Yes, the initial cost can be high nowadays. You might want to consider an initial resale contract at the Poly, and then a 25 point direct add-on to get all of the perks and to save some money. We own all of ours direct, and our next add on will be direct as well. After that, we might be looking at resale to add a few other home resorts (we own all of our points at SSR). Our contract doesn't expire until I am in my 90's, but that's OK as we can leave half of our points to each of our sons in the future. I still hope to get another 30 years of use for my wife and I!

We typically prefer staying at least in a 1 bedroom, even with only the 2 of us. We just prefer the extra space that the 1 bedroom has for the 2 of us, and the extra amenities of the full kitchen (though we really don't cook much on vacation), the washer/dryer, and the whirlpool tub. Since I am usually up first in the mornings, I make the coffee and let DW sleep in a bit. Sitting on our balcony in the quiet early morning hours is absolutely the best! Our kids are older, married, but still love Disney. We take each family on one trip in a 2 bedroom every other year, usually during Food & Wine.

Good luck with your decision, and don't hesitate to ask more questions. The people here are quite knowledgeable, and can help out with anything.
 

Tom

Beta Return
You're going to get a lot of solid advice, and a lot of other opinions, so be prepared.

As for your "future travel plans", you fit the mold. So, as long as you want to spend a week at a Disney destination every year (or every other year) for the next 45 years, you can check that box.

Money is where people get into trouble, and make bad choices. DVC is an expense until the day your contract expires. You have the initial cost (which can be paid up front, financed through Disney, or financed privately), but then you have annual dues. You can pay the dues lump sum each January, or if you commit to automatic withdrawal payments with Disney, they'll let you pay them monthly. Dues are based on the number of points - i.e. so many dollars per point, per year.

Many people think that financing means "they can afford it." But you obviously have to verify that the monthly mortgage payment AND dues will fall into your current household budget, and still leave enough for proper savings and emergencies each month.
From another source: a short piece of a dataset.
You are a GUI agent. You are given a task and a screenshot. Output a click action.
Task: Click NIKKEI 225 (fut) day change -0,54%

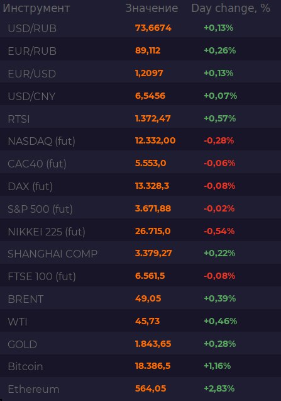(x=219, y=231)
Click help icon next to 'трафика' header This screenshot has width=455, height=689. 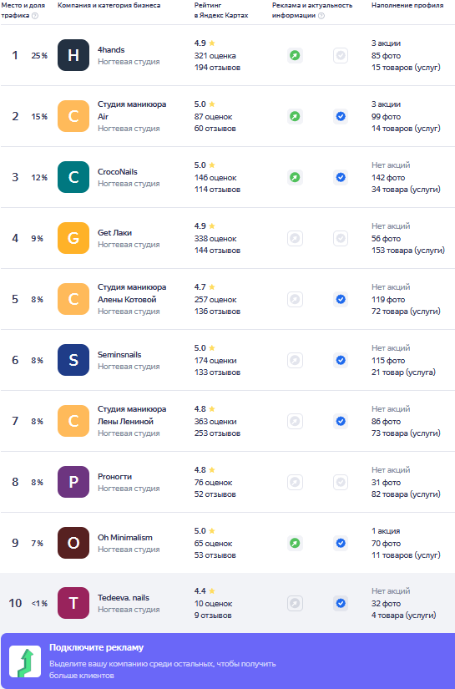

You don't want to end up in a situation where they yank your contract if you can't pay the mortgage.

My employer bought my personal vehicle from me (converted it to a "company vehicle") in early 2008. I was making several-hundred-dollar payments, which abruptly ended. The next month my wife and I were on our honeymoon at WDW and we went to the DVC spiel (we had already researched it, and knew most of the info). The finance payment plus dues came out to less per month than I had been paying on the car loan. So, we took the plunge and financed with Disney. Granted, that was back when SSR was under $100/point.

We were frugal enough after that to be able to pay it off a few years early (2 years ago, in fact). Now it's just a monthly payment for annual dues.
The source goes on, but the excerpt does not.